変なのじゃなくて良かった。それも日本人みたい。安心……怖い人じゃないし、二十代前半の若者だ。こういう仕事をしているからか、筋肉とかも良い感じに仕上がっている爽やかさ。
「今日は一人なの?」
「ああ、クレアさん、お久しぶりです。そうです。今回のは小さいんで」
「何よ? 何を持って来たのよ?」
「それは……江東良吉様は」
「俺です」
そう言って俺は手を挙げてしまった。彼の手には小さめのダンボール箱がある。
「では、ここにサインをお願いします」
「あ、ハンコ、あるんですけど書くじゃダメですか?」
「良いですよ。
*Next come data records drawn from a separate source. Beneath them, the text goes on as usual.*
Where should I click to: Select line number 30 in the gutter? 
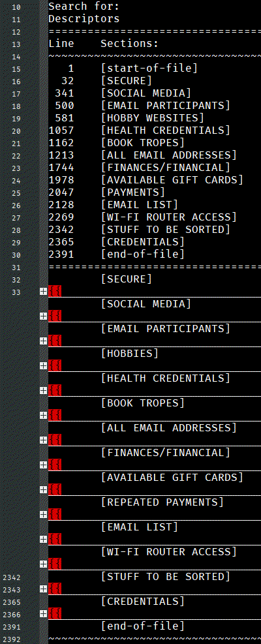(16, 254)
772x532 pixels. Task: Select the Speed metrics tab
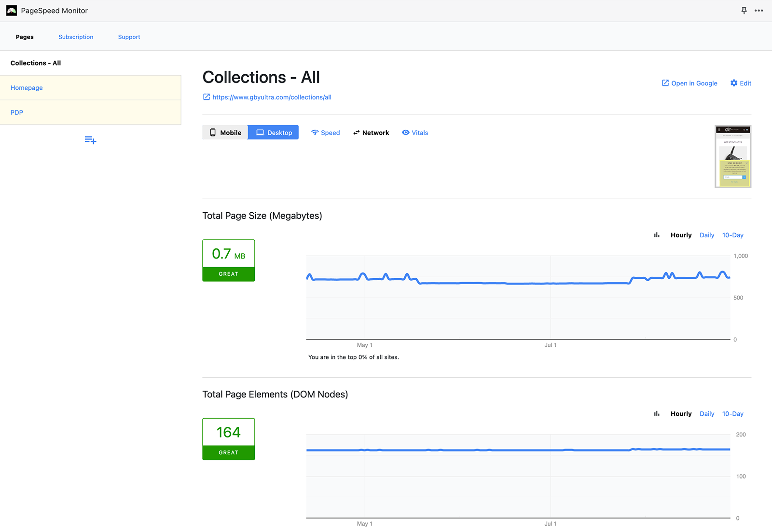click(326, 133)
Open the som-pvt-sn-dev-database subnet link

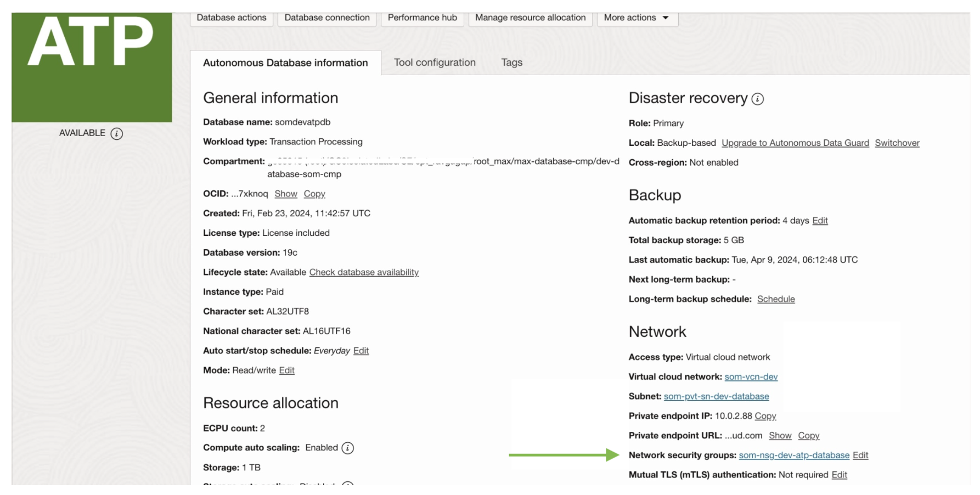tap(716, 396)
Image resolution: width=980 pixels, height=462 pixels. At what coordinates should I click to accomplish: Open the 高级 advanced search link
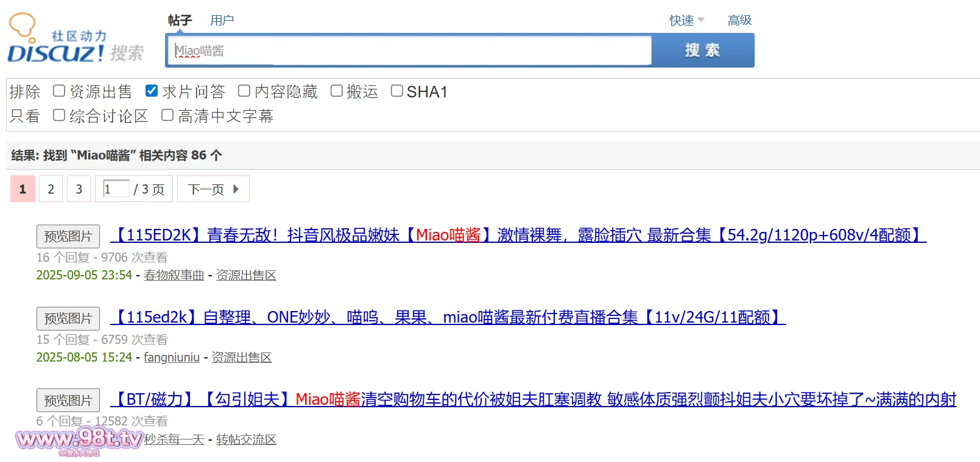[739, 20]
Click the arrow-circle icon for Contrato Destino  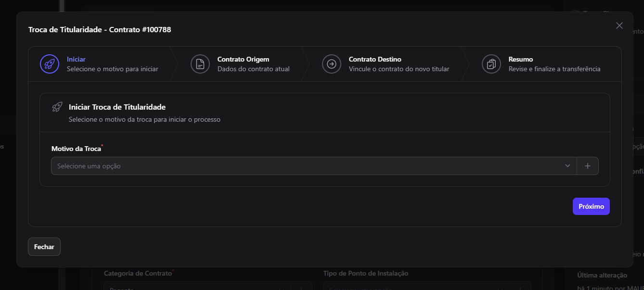pyautogui.click(x=332, y=64)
では、ここに」
そう言われ、俺はボールペンを貸してもらい、自分の名字をそこに書く。
「はい、では、ありがとうございました!」
彼は爽やかにここを離れて行った。
「大変だろうな……こんな所まで歩いて来てるのかな……」
「走って来てんじゃないの? この前の仕事の時も、あの運び屋さんにお世話になってた人いたな……」
「ふーん……」
俺はクレアのどうでも良い話よりも受け取ったその
「開けても良いかな?」
子供のようにクレアに言ってしまった。
「良いんじゃないの。好きにしなさいよ。あんたの仕事なんだから」
「そうだよな……日異モンスターマネージからだもんな、これ……」
「それにしても、ダンボールで来るなんてね。本当にこれ、モンスター?」
「一応、生物になってる」
「そういうのまで……、まあ、良いわ。細かいことなんて気にしないで開けなさいよ」
「何だよ、クレアもそう思ってたのかよ」
「良いから、早く開けてください。それを見て判断しましょう。餌が必要かどうか」
「そ、そうだな」
俺はティノに言われ、茶色のガムテープを取り、中を見る。
「こ、これは……」
「スライム一匹ですね。透明なスライムです。レベルは1。赤ちゃんレベルです」
「赤ちゃんが出来たのね! 良かったじゃない!」
「何が良いんだよ……」
この女神がどうして喜んでいるのか分からない。
すると、ティノがそれまで持っていた日本の包丁をキッチンのまな板の上に置き、スライムをダンボールの中から慎重に取り出す。
さて、どうしたものか……。
俺はどうやってこいつと親しくなるのか考え出した。
……何も思い付かない、困った。